Даже не снимке кажется, что щека у неё холодная, почти ледяная, и если приблизится в упор — можно увидеть мельчайшие, почти незримые волоски на скуле. Взять за шею ладонью, чуть жёстче, чем требуется (большой и указательный палец упираются в основание черепа), не отпустить.

Почему-то я поискал глазами, не остался ли в доме патефон.

— Они здесь жили? — спросил я.

— Мама жила здесь, — ответила Эльвира Фёдоровна.

— Правда, что она была дочерью заключённого и Фёдор Иванович пообещал её отцу немедленную амнистию, если она выйдет за него замуж?

— Думаю, это апокриф.

— Но она была дочерью заключённого? — не отставал я.

Эльвира Фёдоровна передала мне альбом, который до сих пор держала на своих коленях, и спокойно ответила:

— Да, мой дед сидел на Соловках. Он прожил девяносто шесть лет и никогда об этом не рассказывал. Только что умер… — и Эльвира Фёдоровна посмотрела куда-то в сторону кухни, как будто я опоздал минут на сорок к соловецкому деду — тот пил чай, а потом за ним прибыла белокрылая команда и увлекла за собою.

На кухне зашумел чайник.

Эльвира Фёдоровна — я быстро пролистал альбом, пока она отсутствовала — была хороша в молодости.

Через несколько минут она вернулась с подносом: две чашки, серебряная сахарница, шоколад.

— Вы о маме тоже будете писать? — поинтересовалась Эльвира Фёдоровна, размещая поднос на низком столике возле дивана.

— О маме? Нет.

— Хорошо, — показалось, что она искренне рада этому обстоятельству.

У меня было множество вопросов о Фёдоре Эйхманисе, и я, пробуя губами кипяток (крепко заварила чёрный, не спрашивая моих предпочтений), задал несколько из них: знает ли она, помнит ли она, не встречала ли она.

Эльвира Фёдоровна семь раз ответила нет. Вовсе не желая меня обидеть: просто — нет.

— У меня есть ещё немного архивных съёмок. Несколько лет назад мне сделали эту запись мои знакомые, думали, что мне будет любопытно.

— А вам не любопытно? — удивился я.

— Я посмотрела, — ответила она, помедлив. — Непонятно, какие чувства я должна испытывать, глядя на это.

Две перекрещенные белые линии на чёрном экране, и сразу куда-то пошёл строй бодрых, едва не вприпрыжку передвигающихся лагерников.

Каменные внутренности Соловецкого монастыря, наскоро выструганные лица красноармейцев, у всех, как на подбор, сумасшедшие глаза, все смотрят в камеру.

Ногтев — мощные челюсти, говорит, как жуёт старое, жилистое мясо.
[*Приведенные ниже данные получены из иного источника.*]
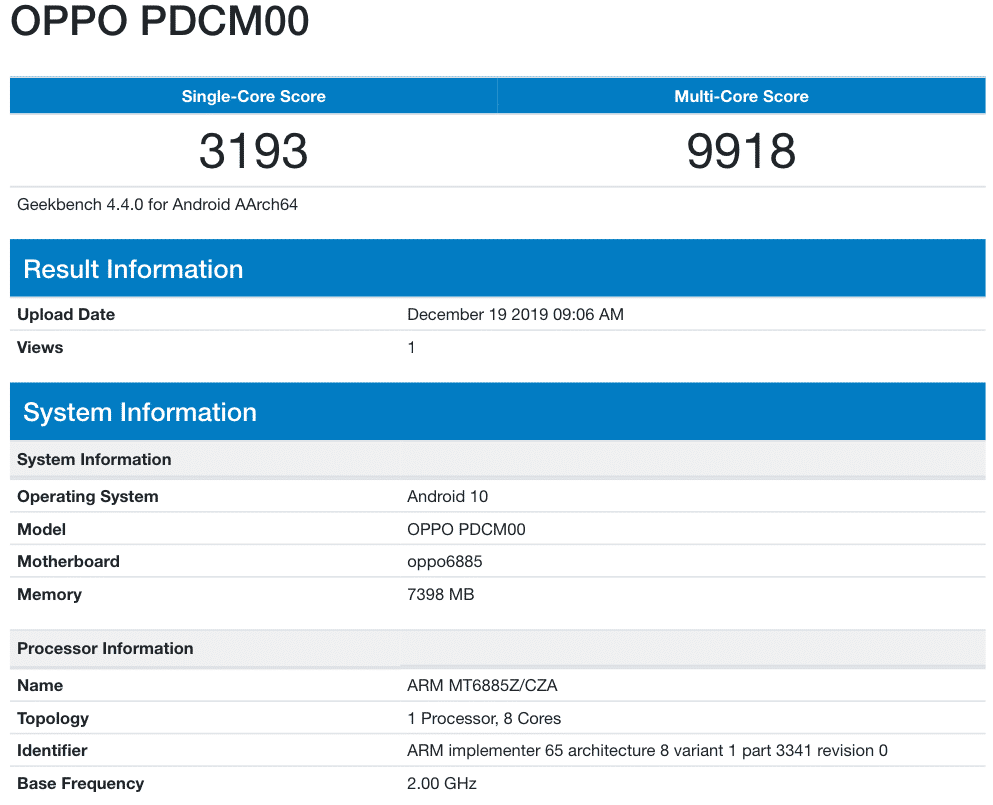Click the 7398 MB memory value

point(440,595)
Несколько раз пытается улыбнуться, но улыбка ему не даётся.

О, Фёдор Эйхманис. Выправка, тонок. Очень спокойный, камеру не видит — хотя там такой стрёкот стоит, наверное.

— А это, думаю… это Галя, — сказал я вслух. — Галя, вот ты. Я тебя узнал.

Немного разочарован: она угловатая, полная, не такая симпатичная, как я думал.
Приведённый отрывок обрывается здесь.